TASK DETAILS:
Every entry is to be set down a second time, precisely as written.

[Stored records]

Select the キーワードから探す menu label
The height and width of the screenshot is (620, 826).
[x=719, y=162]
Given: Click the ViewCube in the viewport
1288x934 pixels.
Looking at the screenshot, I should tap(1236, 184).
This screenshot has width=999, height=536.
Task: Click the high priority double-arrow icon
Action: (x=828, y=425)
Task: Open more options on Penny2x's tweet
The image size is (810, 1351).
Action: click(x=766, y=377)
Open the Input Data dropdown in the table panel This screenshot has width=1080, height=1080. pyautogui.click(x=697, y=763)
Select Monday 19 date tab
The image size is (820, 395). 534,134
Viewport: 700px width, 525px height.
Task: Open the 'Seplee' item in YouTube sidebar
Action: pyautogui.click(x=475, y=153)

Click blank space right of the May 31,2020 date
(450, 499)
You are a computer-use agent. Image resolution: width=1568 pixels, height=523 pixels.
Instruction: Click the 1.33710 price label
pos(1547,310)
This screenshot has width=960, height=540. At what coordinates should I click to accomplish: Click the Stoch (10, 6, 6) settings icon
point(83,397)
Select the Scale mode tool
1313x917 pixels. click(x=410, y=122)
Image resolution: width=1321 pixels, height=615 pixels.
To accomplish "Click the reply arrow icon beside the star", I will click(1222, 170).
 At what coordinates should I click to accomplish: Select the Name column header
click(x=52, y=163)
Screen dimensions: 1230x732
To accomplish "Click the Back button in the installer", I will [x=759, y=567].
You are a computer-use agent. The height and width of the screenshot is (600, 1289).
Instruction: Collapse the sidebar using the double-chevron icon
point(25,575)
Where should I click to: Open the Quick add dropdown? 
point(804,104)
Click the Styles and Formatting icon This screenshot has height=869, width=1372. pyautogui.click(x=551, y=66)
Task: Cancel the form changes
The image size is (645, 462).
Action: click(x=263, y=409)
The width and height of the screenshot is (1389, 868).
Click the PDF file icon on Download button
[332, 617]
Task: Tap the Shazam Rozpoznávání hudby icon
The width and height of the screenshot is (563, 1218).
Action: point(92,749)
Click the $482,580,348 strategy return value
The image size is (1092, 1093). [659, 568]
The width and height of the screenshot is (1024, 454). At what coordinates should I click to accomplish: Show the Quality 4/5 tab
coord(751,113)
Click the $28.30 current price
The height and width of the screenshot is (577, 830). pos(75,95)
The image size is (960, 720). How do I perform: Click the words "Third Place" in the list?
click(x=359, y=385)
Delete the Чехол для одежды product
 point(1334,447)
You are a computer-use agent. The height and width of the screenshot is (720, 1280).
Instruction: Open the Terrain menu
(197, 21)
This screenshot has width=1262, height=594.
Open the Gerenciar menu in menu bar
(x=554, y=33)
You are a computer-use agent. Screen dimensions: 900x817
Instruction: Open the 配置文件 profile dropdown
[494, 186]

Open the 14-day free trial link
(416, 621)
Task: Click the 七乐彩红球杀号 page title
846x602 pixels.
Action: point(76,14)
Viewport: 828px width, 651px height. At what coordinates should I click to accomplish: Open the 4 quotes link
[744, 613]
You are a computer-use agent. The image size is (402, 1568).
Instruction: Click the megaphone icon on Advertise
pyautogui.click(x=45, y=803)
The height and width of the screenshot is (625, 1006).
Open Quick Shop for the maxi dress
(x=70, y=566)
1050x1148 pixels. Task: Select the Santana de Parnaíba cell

ANSWER TO THIS TASK:
Select the キーワードから探す menu label
The height and width of the screenshot is (620, 826).
[x=719, y=162]
Given: Click the ViewCube in the viewport
1288x934 pixels.
Looking at the screenshot, I should tap(1236, 184).
This screenshot has width=999, height=536.
Task: Click the high priority double-arrow icon
Action: (x=828, y=425)
Task: Open more options on Penny2x's tweet
The image size is (810, 1351).
Action: click(x=766, y=377)
Open the Input Data dropdown in the table panel This screenshot has width=1080, height=1080. pyautogui.click(x=697, y=763)
Select Monday 19 date tab
The image size is (820, 395). 534,134
Viewport: 700px width, 525px height.
Task: Open the 'Seplee' item in YouTube sidebar
Action: pyautogui.click(x=475, y=153)

Click blank space right of the May 31,2020 date
(450, 499)
You are a computer-use agent. Image resolution: width=1568 pixels, height=523 pixels.
Instruction: Click the 1.33710 price label
pos(1547,310)
This screenshot has width=960, height=540. At what coordinates should I click to accomplish: Click the Stoch (10, 6, 6) settings icon
point(83,397)
Select the Scale mode tool
1313x917 pixels. click(x=410, y=122)
Image resolution: width=1321 pixels, height=615 pixels.
To accomplish "Click the reply arrow icon beside the star", I will click(1222, 170).
 At what coordinates should I click to accomplish: Select the Name column header
click(x=52, y=163)
Screen dimensions: 1230x732
To accomplish "Click the Back button in the installer", I will [x=759, y=567].
You are a computer-use agent. The height and width of the screenshot is (600, 1289).
Instruction: Collapse the sidebar using the double-chevron icon
point(25,575)
Where should I click to: Open the Quick add dropdown? 
point(804,104)
Click the Styles and Formatting icon This screenshot has height=869, width=1372. pyautogui.click(x=551, y=66)
Task: Cancel the form changes
The image size is (645, 462).
Action: click(x=263, y=409)
The width and height of the screenshot is (1389, 868).
Click the PDF file icon on Download button
[332, 617]
Task: Tap the Shazam Rozpoznávání hudby icon
The width and height of the screenshot is (563, 1218).
Action: point(92,749)
Click the $482,580,348 strategy return value
The image size is (1092, 1093). [659, 568]
The width and height of the screenshot is (1024, 454). At what coordinates should I click to accomplish: Show the Quality 4/5 tab
coord(751,113)
Click the $28.30 current price
The height and width of the screenshot is (577, 830). pos(75,95)
The image size is (960, 720). How do I perform: Click the words "Third Place" in the list?
click(x=359, y=385)
Delete the Чехол для одежды product
 point(1334,447)
You are a computer-use agent. The height and width of the screenshot is (720, 1280).
Instruction: Open the Terrain menu
(197, 21)
This screenshot has width=1262, height=594.
Open the Gerenciar menu in menu bar
(x=554, y=33)
You are a computer-use agent. Screen dimensions: 900x817
Instruction: Open the 配置文件 profile dropdown
[494, 186]

Open the 14-day free trial link
(416, 621)
Task: Click the 七乐彩红球杀号 page title
846x602 pixels.
Action: point(76,14)
Viewport: 828px width, 651px height. At what coordinates should I click to accomplish: Open the 4 quotes link
[744, 613]
You are a computer-use agent. The image size is (402, 1568).
Instruction: Click the megaphone icon on Advertise
pyautogui.click(x=45, y=803)
The height and width of the screenshot is (625, 1006).
Open Quick Shop for the maxi dress
(x=70, y=566)
1050x1148 pixels. Task: Select the Santana de Parnaíba cell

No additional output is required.